Dominguez won’t sign-off interest rate cut


By Chino S. Leyco

President Rodrigo R. Duterte’s representative on Monetary Board of the Bangko Sentral ng Pilipinas (BSP) believes there could be some room to further lower the key interest rate before the year ends depending on inflation.

 Finance Secretary Carlos G. Dominguez III (Bloomberg photo) Finance Secretary Carlos G. Dominguez III (Bloomberg photo)

Finance Secretary Carlos G. Dominguez III said the seven-man rate-setting Monetary Board, chaired by BSP Governor Benjamin E. Diokno, would look again at inflation and interest rates during their two remaining meetings for this year.

On Tuesday, Diokno said there would be no more policy rate cut this year after they trimmed the benchmark interest rates by 25 basis points for the third time this year last September.

The central bank’s overnight reverse repurchase, as well as overnight deposit and lending currently stand at four percent, 3.5 percent and 4.5 percent, respectively.

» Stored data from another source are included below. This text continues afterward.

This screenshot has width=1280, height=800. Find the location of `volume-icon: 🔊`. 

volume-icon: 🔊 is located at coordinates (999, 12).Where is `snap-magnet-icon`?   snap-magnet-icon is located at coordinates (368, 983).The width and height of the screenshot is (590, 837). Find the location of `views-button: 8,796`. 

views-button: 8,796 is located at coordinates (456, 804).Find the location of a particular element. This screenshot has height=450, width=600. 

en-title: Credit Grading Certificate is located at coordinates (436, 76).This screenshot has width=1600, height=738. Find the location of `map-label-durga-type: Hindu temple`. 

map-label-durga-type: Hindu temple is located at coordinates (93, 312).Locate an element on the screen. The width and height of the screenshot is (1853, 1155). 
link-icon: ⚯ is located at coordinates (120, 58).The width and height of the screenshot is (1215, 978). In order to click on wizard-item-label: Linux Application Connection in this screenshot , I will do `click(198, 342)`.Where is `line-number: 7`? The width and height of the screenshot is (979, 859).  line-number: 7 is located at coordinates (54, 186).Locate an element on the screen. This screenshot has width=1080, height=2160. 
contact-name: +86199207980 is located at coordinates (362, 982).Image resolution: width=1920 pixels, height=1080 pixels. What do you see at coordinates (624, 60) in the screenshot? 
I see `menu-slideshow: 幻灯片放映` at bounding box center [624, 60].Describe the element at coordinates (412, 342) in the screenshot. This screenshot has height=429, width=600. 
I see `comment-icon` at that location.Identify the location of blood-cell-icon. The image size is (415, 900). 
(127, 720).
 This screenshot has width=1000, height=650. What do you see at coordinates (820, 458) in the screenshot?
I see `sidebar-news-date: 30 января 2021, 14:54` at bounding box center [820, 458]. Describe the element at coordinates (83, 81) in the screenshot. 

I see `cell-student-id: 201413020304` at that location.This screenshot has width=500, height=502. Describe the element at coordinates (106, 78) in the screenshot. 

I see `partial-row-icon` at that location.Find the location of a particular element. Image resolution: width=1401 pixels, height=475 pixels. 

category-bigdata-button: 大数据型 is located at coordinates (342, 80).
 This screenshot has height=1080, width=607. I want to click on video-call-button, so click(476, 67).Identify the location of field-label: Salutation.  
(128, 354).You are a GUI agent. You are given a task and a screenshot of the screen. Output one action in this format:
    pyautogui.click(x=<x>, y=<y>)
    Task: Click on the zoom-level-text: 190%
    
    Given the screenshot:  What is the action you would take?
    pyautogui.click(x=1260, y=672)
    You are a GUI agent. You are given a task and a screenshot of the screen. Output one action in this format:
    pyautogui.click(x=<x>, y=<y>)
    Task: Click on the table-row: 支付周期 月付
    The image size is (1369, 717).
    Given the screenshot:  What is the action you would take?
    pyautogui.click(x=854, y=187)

“You know the central bank looks at inflation and interest rate, if he says that, well, we will look at it. I’m sure he will look at it again,” Dominguez told reporters when asked if he shares the same assessment of the BSP chief.

Dominguez, who sits as the government representative on the Monetary Board, said they have one meeting each for the months of November and December where inflation guidance could point to a different direction.

Last week, Finance Undersecretary Gil S. Beltran said the BSP has extra room to further reduce its key interest rates following the significant slowdown in the rate of increase in consumer prices in September.

Beltran, the Department of Finance’s chief economist, said the 0.9 percent inflation last month signalled the possibility of another 25 basis points cut in the central bank’s policy rates to stimulate the country’s economy currently below government’s target.

“For the rest of the year, assuming month-on-month price growth of at most 0.2 percent as in September, monthly inflation will be likely still below one percent in October before making upward corrections in the final two months,” the finance official said.

Dominguez also said that the BSP has “still a lot, we have a lot of leeway to go” lower banks’ reserve requirement ratio (RRR) presently at 15 percent for big banks, five percent for thrift banks and three percent for rural and cooperative banks.

Diokno earlier said the BSP may decide before January next year to cut further banks’ RRR that he plans to reduce to a single-digit level by the time he ends his term as governor in 2023.

The RRR cut immediately releases about P90 billion to P95 billion in liquidity to the local financial market for every one percentage point reduction in the ratio.